I am PHP programmer with basic-intermediate knowledge on databases. I am working on a project where I need to verify a given phone number's presence in India's Do not call database. Following is the structure of the table,

Phone Number | Flag 1 | Flag 2 | Flag 3 | Flag 4 | Flag 5 | Flag 6 | Flag 7

here each Flag represents a category.

I would be provided a phone number and a category, or maybe phone number and multiple categories.

What would be the best way to optimize the table structure? Which will be best to use? Mysql or Oracle?

Should the table structure be normalized? How should the query be designed?

Response time is a key factor for the solution. The database has about 150 Million records.

Best Answer

That is a very denormalized design, as you have pointed out yourself. Especially if there isn't always a 1 : 7 ratio of Phone Numbers to Flags. Depending on your business data, you could potentially have a vast amount of sparse data.

I'd recommend a thin, normalized structure like this:

create table Flag
(
    pkFlag int identity(1, 1) not null primary key clustered,
    FValue varchar(100) not null
)
go

create table PhoneNumber
(
    pkPhoneNumber int identity(1, 1) not null primary key clustered,
    PnValue varchar(20) not null
)
go

create table PhoneNumberFlag
(
    fkFlag int not null foreign key references Flag(pkFlag),
    fkPhoneNumber int not null foreign key references PhoneNumber(pkPhoneNumber)
)
go

This allows you to create a one-to-many relationship (or possibly a many-to-many relationship, I can't say for sure as you haven't explained the meaning of Flags or any part of the domain).

A simple query to get all flags for a particular phone number would be:

select 
    f.fValue
from PhoneNumber pn
inner join PhoneNumberFlag pnf
on pn.pkPhoneNumber = pnf.fkPhoneNumber
inner join Flag f
on f.pkFlag = pnf.fkFlag
where pn.PnValue = '555-555-5555'

As for the RDBMS you are looking to go with, that is very dependent on MANY factors.
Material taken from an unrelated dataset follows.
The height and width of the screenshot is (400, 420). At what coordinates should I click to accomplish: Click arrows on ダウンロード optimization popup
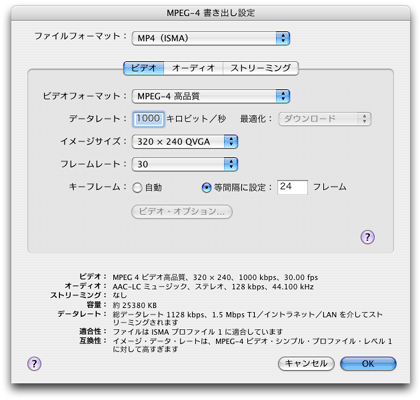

What's your environment? What do you already have? MySql is a very different type, as it is open source. Oracle, SQL Server, these are not. I'm not sure about Oracle, but SQL Server has a free edition (SQL Server Express) that you could leverage, but it is limited. RDBMS licensing can get costly very fast. There are too many questions that need answering before a sound recommendation on that front can be made.